I have a hadoop cluster of 15 nodes ( 1 master & 14 slaves) with HDFS having a replication factor of 3. I have ran TeraSort in YARN for 10GB with the following command:
yarn jar ./share/hadoop/mapreduce/hadoop-mapreduce-examples-2.6.0.jar terasort /terasort-input /terasort-output
After I have done it with 14 functional nodes I have started to decomission one node at a time and run TeraSort again to see how the time of execution changes. I have noticed that the time of execution does not actually change that much while I scale down and so I have similar execution times even at 7 slave nodes.
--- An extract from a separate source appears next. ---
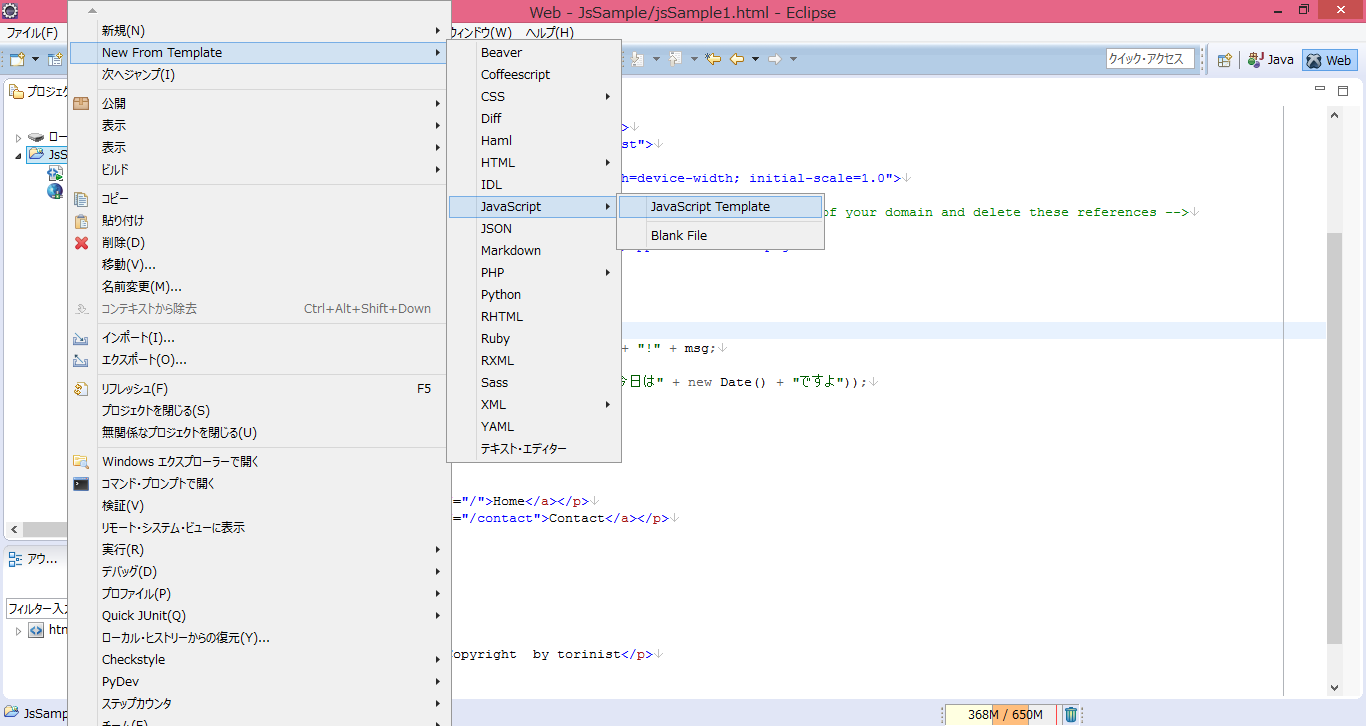Viewport: 1366px width, 726px height.
Task: Click the back navigation arrow icon
Action: point(736,58)
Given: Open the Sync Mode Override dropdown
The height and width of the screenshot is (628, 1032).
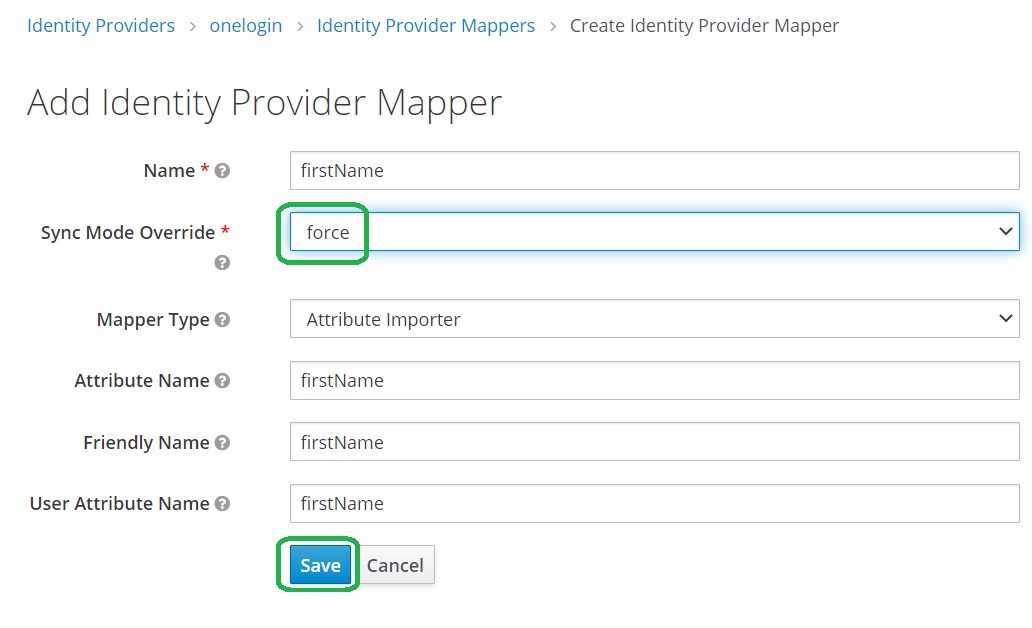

JobHistory recalls this values:
14 slaves: Elapsed: 32mins, 12sec ; Average Map Time: 4mins, 4sec; Average Shuffle Time: 14mins, 56sec; Average Merge Time: 3mins, 50sec; Average Reduce Time: 11mins, 35sec ;
11 slaves: Elapsed: 30mins, 6sec; Average Map Time*: 5mins, 2sec; Average Shuffle Time: 6mins, 9sec; Average Merge Time: 8mins, 52sec; Average Reduce Time: 11mins, 39sec;
8 slaves: Elapsed: 32mins, 15sec; Average Map Time: 4mins, 29sec; Average Shuffle Time: 13mins, 48sec; Average Merge Time: 4mins, 20sec; Average Reduce Time: 11mins, 11sec;
7 slaves: Elapsed: 30mins, 6sec; Average Map Time: 4mins, 28sec; Average Shuffle Time: 7mins, 26sec; Average Merge Time: 8mins, 26sec; Average Reduce Time: 11mins, 24sec;
Questions:
- Why do I almost have the same execution time for different number of worker nodes ?
- How can I take full advantage of the Hadoop cluster so that jobs run faster with 14 worker nodes than with 7 nodes?